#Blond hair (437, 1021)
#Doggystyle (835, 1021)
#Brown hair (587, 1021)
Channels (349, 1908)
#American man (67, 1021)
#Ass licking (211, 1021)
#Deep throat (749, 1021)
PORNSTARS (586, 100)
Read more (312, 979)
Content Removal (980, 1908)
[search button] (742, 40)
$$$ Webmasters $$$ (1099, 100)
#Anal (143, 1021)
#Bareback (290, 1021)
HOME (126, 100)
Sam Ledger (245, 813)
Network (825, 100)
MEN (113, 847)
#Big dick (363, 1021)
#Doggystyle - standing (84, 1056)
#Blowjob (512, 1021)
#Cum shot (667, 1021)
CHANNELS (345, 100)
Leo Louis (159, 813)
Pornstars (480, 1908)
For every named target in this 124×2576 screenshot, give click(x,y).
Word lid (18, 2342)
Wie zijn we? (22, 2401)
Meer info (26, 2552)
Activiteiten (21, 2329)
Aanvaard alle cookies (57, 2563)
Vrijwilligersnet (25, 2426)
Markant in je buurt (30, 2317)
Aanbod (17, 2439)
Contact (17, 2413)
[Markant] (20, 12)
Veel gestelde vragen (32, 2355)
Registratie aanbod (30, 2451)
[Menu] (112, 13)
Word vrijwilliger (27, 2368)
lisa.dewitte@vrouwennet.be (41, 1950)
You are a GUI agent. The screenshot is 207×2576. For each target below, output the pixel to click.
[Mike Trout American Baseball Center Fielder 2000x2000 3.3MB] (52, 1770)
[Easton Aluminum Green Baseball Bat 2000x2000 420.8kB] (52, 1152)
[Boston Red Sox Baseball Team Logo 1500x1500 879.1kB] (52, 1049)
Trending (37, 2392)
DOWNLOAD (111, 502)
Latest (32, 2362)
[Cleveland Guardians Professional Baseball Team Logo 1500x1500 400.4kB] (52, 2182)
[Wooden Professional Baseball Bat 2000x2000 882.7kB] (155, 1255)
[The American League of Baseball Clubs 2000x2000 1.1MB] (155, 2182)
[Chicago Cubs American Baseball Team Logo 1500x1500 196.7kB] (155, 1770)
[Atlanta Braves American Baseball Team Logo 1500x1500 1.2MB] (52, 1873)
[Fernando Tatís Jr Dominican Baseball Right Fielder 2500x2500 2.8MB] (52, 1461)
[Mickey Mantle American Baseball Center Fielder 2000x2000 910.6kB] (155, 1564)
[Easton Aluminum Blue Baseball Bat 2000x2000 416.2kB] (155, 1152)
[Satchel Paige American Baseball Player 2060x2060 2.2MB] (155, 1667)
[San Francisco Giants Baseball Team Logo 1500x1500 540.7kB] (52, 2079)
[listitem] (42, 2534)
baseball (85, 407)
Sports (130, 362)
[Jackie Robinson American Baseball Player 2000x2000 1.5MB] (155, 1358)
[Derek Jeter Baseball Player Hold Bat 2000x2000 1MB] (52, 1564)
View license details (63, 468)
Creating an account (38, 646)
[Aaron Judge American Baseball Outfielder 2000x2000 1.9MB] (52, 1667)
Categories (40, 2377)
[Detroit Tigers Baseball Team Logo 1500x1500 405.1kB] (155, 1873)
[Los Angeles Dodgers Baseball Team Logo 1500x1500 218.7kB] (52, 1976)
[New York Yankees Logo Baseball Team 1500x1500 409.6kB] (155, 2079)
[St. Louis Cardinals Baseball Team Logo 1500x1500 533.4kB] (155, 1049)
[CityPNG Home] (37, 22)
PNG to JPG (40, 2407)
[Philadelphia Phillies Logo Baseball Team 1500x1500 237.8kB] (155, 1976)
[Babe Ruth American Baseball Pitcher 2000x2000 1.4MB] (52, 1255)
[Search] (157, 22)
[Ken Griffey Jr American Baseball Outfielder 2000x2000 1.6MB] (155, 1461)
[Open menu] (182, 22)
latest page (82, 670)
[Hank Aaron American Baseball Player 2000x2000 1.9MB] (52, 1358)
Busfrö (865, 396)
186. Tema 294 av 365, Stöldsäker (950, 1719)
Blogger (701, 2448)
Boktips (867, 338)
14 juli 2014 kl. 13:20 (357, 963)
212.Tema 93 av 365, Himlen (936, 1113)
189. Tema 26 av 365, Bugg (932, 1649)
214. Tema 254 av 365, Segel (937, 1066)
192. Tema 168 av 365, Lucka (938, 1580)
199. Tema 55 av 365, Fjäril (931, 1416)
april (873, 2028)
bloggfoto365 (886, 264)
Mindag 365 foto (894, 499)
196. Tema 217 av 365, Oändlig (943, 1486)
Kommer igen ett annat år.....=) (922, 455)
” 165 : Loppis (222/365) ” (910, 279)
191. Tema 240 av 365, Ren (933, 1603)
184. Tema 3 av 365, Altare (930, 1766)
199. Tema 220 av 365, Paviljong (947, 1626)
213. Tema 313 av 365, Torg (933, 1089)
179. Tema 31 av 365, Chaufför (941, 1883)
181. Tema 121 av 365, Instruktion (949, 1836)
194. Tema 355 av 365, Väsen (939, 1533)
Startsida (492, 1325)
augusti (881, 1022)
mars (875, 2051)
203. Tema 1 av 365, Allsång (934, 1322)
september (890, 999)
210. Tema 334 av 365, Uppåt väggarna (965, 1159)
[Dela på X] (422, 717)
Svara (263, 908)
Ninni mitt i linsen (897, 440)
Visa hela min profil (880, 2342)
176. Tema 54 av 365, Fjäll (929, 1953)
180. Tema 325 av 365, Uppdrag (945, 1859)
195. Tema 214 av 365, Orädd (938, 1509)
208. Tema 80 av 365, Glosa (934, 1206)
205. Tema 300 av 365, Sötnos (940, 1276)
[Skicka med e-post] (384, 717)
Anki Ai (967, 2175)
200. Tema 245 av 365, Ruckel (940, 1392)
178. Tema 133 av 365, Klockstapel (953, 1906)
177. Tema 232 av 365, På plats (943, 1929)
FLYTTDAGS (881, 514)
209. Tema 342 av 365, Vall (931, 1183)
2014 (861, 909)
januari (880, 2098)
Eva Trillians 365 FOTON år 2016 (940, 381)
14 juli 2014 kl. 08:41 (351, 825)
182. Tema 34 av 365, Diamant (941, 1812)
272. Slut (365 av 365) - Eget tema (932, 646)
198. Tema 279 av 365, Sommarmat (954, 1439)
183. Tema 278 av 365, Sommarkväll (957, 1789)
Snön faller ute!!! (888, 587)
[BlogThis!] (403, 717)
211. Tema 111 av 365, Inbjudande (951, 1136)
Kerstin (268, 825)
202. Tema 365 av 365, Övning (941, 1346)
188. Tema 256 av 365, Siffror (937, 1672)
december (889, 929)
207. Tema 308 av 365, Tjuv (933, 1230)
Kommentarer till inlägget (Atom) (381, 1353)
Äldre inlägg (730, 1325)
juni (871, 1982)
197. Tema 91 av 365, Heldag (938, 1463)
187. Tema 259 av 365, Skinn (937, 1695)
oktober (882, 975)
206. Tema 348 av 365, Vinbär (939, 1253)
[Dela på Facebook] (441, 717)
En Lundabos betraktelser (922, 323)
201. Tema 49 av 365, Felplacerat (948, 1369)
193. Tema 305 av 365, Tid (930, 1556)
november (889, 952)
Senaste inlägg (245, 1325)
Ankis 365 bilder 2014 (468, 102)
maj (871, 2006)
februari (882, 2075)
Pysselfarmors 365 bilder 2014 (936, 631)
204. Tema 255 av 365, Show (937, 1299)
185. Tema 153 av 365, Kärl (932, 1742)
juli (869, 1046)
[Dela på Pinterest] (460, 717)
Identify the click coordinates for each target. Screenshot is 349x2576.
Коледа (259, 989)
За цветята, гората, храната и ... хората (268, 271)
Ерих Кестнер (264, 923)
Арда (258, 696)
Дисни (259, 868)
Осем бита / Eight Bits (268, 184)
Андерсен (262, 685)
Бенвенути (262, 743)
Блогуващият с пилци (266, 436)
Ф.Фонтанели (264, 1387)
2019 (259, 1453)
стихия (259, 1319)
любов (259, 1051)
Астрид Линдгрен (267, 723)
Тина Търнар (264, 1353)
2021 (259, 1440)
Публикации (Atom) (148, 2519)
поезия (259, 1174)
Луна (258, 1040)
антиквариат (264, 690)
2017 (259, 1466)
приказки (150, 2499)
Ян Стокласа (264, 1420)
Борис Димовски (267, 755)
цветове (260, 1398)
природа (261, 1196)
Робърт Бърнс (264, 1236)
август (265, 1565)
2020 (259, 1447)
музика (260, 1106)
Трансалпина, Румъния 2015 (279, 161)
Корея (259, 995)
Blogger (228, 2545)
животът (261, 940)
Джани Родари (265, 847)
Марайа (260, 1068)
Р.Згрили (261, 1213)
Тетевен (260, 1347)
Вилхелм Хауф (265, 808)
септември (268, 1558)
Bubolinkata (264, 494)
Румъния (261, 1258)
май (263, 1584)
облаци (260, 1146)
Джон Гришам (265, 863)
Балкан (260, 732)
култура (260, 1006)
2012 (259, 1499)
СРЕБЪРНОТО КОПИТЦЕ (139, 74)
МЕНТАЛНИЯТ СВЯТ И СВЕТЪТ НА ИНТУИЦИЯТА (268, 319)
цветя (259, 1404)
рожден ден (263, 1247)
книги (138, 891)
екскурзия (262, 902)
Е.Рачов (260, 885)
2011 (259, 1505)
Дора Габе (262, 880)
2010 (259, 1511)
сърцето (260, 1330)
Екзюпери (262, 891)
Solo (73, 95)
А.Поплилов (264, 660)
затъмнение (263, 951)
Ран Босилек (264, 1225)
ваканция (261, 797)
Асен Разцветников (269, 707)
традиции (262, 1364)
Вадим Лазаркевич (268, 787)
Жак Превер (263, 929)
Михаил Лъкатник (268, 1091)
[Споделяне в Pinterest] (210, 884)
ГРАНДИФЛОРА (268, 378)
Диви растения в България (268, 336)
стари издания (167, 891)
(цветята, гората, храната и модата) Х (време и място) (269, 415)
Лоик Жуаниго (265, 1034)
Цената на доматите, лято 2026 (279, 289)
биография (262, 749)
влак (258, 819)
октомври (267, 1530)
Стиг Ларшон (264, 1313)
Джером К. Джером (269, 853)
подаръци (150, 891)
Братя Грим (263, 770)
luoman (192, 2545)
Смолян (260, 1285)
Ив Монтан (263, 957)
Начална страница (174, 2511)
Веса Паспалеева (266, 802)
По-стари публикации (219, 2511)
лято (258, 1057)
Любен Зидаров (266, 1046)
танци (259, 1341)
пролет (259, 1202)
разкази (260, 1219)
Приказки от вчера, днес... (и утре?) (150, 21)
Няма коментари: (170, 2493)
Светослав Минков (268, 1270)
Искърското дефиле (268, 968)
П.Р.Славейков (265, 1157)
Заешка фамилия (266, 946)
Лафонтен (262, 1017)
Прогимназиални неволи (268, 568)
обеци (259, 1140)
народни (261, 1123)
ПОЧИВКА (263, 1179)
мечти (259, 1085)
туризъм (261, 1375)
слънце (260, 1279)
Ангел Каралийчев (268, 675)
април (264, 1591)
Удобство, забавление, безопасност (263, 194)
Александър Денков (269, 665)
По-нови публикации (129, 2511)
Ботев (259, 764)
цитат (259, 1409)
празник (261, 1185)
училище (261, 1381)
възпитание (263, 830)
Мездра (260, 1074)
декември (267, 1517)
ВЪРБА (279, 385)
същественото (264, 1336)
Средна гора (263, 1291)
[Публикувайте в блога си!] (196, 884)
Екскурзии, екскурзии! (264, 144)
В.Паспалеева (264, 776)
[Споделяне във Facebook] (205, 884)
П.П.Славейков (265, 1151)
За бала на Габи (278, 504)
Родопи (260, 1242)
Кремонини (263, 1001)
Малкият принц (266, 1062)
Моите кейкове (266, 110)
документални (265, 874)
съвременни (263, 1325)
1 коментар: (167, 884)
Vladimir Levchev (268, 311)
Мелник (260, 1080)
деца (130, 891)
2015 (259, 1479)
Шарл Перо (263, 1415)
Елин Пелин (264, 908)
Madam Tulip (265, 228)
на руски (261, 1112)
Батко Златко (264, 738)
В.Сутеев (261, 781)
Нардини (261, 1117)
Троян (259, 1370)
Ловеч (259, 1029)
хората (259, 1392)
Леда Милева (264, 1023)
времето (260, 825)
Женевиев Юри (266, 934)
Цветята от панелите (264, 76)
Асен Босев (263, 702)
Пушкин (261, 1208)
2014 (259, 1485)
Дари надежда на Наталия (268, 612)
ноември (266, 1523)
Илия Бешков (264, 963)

____________

> _PROBLEM REQUIREMENTS_
The lines above, starting at the one with "november (889, 952)" and ending at the one with "Астрид Линдгрен (267, 723)", are the only ones to return, exactly as written.

> _ANSWER FOR THE TASK_
november (889, 952)
Senaste inlägg (245, 1325)
Ankis 365 bilder 2014 (468, 102)
maj (871, 2006)
februari (882, 2075)
Pysselfarmors 365 bilder 2014 (936, 631)
204. Tema 255 av 365, Show (937, 1299)
185. Tema 153 av 365, Kärl (932, 1742)
juli (869, 1046)
[Dela på Pinterest] (460, 717)
Identify the click coordinates for each target. Screenshot is 349x2576.
Коледа (259, 989)
За цветята, гората, храната и ... хората (268, 271)
Ерих Кестнер (264, 923)
Арда (258, 696)
Дисни (259, 868)
Осем бита / Eight Bits (268, 184)
Андерсен (262, 685)
Бенвенути (262, 743)
Блогуващият с пилци (266, 436)
Ф.Фонтанели (264, 1387)
2019 (259, 1453)
стихия (259, 1319)
любов (259, 1051)
Астрид Линдгрен (267, 723)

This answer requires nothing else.